By now you probably know that other companies, such as 3Com and iDefense, also have programs that pay researchers for vulnerability information. In those two programs, discoverers receive cash for their hard work, and 3Com and iDefense earn income too by selling the information to their network of customers in one fashion or another. This month yet another company, Switzerland-based WabiSabiLabi (at the URL below), entered the mix by offering an auction platform for vulnerabilities. Researchers submit their vulnerabilities for sale in one of four auction formats (traditional, dutch, buy now, and buy exclusively) and if the vulnerability sells, then the researcher earns money and WabiSabiLabi earns its cut too. https://wslabi.com

Reaction to the auction has been mixed. Some people think it's an incredibly bad idea because there's no telling who might actually buy a vulnerability. Although WabiSabiLabi says that it will diligently work to verify the identity of a buyer, that's no real guarantee because a real bad guy could easily use a front man to do the buying.

Furthermore, WabiSabiLabi leaves it up to the discoverer to inform any particular vendor affected by a vulnerability. This too is another cited bad aspect of the auction site. With this policy, WabiSabiLabi is basically standing behind "traditional Swiss neutrality", as it openly states.

So far, WabiSabiLabi has four vulnerabilities posted for sale, one each for Yahoo! Instant Messenger, SquirrelMail GPG Plugin, Pidgin Instant Messenger, and the Linux kernel. As was pointed out by Montasano Security on its company blog, the nature of GPG problem can be discovered by anyone well-versed in PHP code analysis. And, someone already publicly posted an exploit for the Linux kernel problem. So half of WabiSabiLabi's auction items are already mostly worthless in terms of cash value.

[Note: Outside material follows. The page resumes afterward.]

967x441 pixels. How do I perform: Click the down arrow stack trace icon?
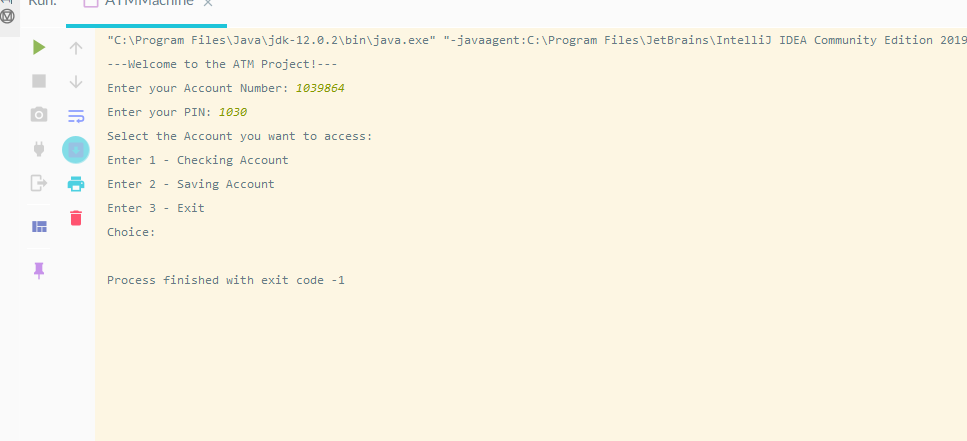point(76,81)
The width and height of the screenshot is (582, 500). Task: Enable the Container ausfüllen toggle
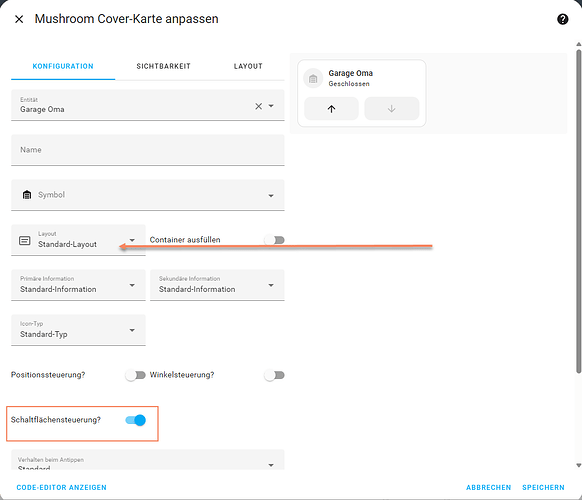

And the Linux kernel exploit clearly points out that WabiSabiLabi is already having a negative effect on overall system security around the globe.

According to a statement in a company press release, "\[WabiSabiLabi\] decided to set up this portal for selling security research because although there are many researchers out there who discover vulnerabilities very few of them are able or willing to report it to the right people due to the fear of being exploited."

What I don't completely understand is why any company would willingly pay developers to write code and to put that code through some amount of quality assurance testing yet be totally unwilling to pay an outsider who found significant problems with that code – especially security problems. A solution to this long-time standoff would be to form a new group whose member companies would be willing to pay anyone for vulnerability information as long as acceptable disclosure policies were maintained by the discoverers – basically like 3Com and iDefense are already doing except with widespread vendor participation.

I do support the need for security researchers to be compensated for their hard work, and it's troubling that many vendors can't bring themselves to pay independent researchers. Nevertheless I don't see how WabiSabiLabi is an effective solution. It'll be interesting to watch over time to see if people continue to neutralize WabiSabiLabi by revealing the nature of the vulnerabilities that it tries to sell.